§ DATA FOR THE TASK:
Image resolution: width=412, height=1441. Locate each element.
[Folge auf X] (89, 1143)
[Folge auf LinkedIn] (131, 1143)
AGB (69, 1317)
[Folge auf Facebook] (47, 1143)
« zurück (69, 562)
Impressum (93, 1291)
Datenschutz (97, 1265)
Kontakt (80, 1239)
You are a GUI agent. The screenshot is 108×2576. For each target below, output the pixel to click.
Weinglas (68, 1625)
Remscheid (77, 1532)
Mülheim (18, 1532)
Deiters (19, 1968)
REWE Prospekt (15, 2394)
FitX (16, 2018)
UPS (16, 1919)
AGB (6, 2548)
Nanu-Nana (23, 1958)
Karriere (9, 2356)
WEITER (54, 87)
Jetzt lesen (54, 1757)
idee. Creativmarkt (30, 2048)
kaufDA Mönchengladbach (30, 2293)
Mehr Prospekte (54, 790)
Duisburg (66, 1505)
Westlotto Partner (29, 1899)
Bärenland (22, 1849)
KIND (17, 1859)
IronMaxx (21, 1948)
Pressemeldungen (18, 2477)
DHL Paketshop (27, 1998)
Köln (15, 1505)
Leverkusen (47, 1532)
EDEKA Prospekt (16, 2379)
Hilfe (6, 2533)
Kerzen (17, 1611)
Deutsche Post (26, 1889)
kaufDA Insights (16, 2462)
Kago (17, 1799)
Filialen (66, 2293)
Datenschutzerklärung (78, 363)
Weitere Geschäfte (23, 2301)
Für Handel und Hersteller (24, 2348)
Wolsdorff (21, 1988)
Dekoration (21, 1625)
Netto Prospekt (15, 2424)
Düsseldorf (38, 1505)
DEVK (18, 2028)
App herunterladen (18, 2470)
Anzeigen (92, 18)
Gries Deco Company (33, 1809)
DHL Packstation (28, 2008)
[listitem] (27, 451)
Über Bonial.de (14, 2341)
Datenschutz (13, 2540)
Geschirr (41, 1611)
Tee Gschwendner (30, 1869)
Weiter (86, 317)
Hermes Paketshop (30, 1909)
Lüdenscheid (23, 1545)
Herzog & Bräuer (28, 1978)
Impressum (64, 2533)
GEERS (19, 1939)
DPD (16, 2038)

* * *

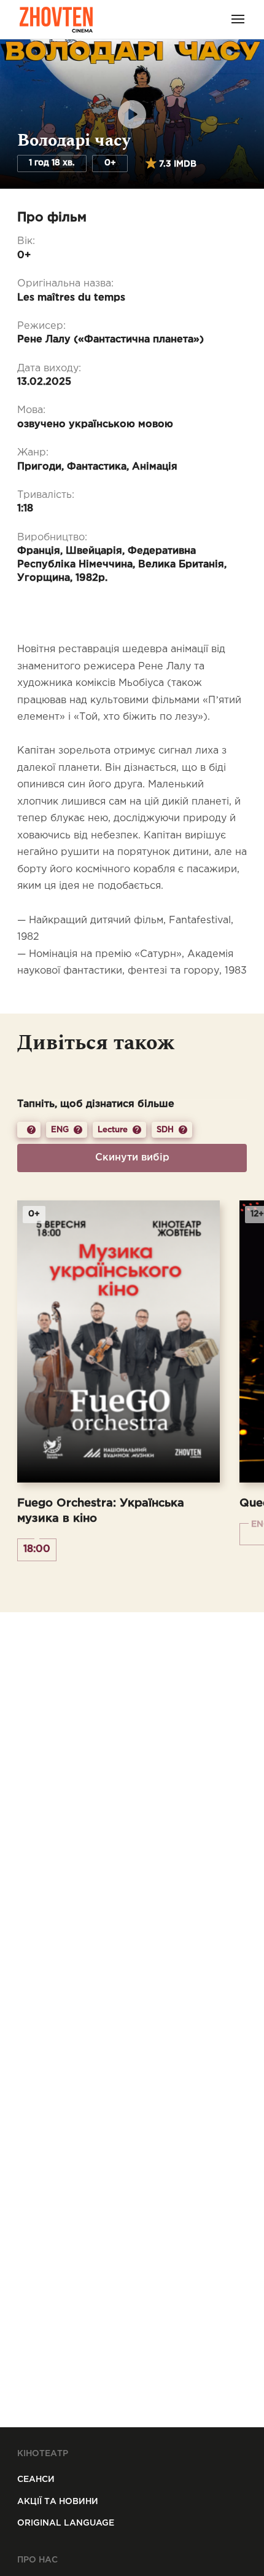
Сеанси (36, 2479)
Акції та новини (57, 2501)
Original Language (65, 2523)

§ EXERCISE:
There is a line with "Image resolution: width=412, height=1441." and a line with "Kontakt (80, 1239)" above. Copy exactly those two lines and all lines between them, with nothing else.

§ RESPONSE AREA:
Image resolution: width=412, height=1441. Locate each element.
[Folge auf X] (89, 1143)
[Folge auf LinkedIn] (131, 1143)
AGB (69, 1317)
[Folge auf Facebook] (47, 1143)
« zurück (69, 562)
Impressum (93, 1291)
Datenschutz (97, 1265)
Kontakt (80, 1239)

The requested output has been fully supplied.